NEW YORK ( TheStreet) -- Natural gas is expected to trade sideways to higher during the third quarter. Prices may reach $5.206 and touch $6.082, if they sustain above $4.309 per MMBtu. However, any break below $3.810 may drive prices lower. The resistant levels are pegged at $5.206, $6.082 and $6.697, while support is seen at $4.309, $3.788 and $3.246.Demand for natural gas is expected to remain high from electricity utilities during the summer. More than 20% of electricity demand in the U.S. is met through burning natural gas. Industrial applications will likely play a prominent role in reviving the demand for natural gas, going forward. The Atlantic hurricane season could disrupt production in the Gulf of Mexico. The National Oceanic and Atmospheric Administration, NOAA, has forecast an "active to extremely active" hurricane season, assigning a 70% probability for hurricanes this season. Supply may be further reduced on the U.S. government's policy to ban deep-water drilling, post the oil spill crisis involving BP ( BP) in the Gulf of Mexico. Factors disrupting supply in the Gulf of Mexico will support higher prices during the quarter. However, excess production and cooler weather may limit the upside for prices. Technical analysis indicates a mildly bullish sentiment for natural gas during the quarter. Natural gas prices on the NYMEX witnessed a trend reversal in the second quarter, rallying from $3.810 to $5.196 levels to settle at the $4.737 levels, gaining 19%. Prices bounced back as a leading indicator stochastic (5, 3) was treading in the oversold zone. If the market sustains above the trend line support of $4.031, a positive momentum is foreseen during the third quarter. As per the Fibonacci principle, the market is witnessing resistance at $5.206 levels (23.6% retracement of 6.082-2.370). If prices breach this level and sustain there, they could head for the next level at $6.082. The momentum indicator, RSI (14) monthly, has ascended from 0.34 to 0.46, suggesting a mildly bullish sentiment for the quarter.

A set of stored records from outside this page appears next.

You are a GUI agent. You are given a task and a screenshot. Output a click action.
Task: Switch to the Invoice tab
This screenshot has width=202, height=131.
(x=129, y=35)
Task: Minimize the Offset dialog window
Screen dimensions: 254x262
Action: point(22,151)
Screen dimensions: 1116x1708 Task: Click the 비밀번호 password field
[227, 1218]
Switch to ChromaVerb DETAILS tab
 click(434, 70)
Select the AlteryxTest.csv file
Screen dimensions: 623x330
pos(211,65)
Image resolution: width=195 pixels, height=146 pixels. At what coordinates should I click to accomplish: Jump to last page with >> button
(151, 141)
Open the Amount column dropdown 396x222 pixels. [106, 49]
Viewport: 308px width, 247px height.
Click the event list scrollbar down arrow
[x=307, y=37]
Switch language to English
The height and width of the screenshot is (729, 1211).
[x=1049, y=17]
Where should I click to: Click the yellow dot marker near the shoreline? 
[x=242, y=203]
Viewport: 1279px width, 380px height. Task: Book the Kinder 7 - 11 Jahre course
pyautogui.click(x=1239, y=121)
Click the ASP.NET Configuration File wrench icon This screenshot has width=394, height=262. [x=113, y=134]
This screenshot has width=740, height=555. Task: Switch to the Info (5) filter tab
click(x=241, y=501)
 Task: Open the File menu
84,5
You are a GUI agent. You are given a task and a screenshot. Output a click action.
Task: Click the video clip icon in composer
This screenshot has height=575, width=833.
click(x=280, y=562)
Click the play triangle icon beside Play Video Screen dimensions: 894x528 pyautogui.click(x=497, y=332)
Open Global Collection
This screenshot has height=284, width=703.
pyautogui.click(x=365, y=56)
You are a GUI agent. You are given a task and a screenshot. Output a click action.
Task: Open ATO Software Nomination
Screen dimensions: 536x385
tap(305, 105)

Highlights During the Second QuarterBeginning in the second quarter, inventories swelled as winter ended early in the Northern hemisphere. The buildup in inventory levels was higher than the five-year average. As nuclear and coal-fired plants were under maintenance, the demand for natural gas subdued.
Prices declined to as low as $3.92 per MMBtu during the first half of the quarter, whereas a recovery was seen in the second half of the quarter. Positive economic data from the U.S. prevented a further drop in gas prices.Toward the end of the second quarter, prices soared on the forecast of hot weather while net speculative short positions fell. Into the third quarter, the optimism of an economic recovery will sustain prices at higher levels. During the second quarter, oil and gas producers Occidental Petroleum ( OXY), Apache ( APA), Devon Energy ( DVN), and EOG Resources ( EOG) declined 8.7%, 17.1%, 5.4% and 5.8%, respectively. Meanwhile, integrated oil and gas majors Exxon Mobil ( XOM), Chevron ( CVX), ConocoPhillips ( COP), and Total ( TOT) declined 14.8%, 10.5%, 4.1% and 23.1%, respectively, during the quarter.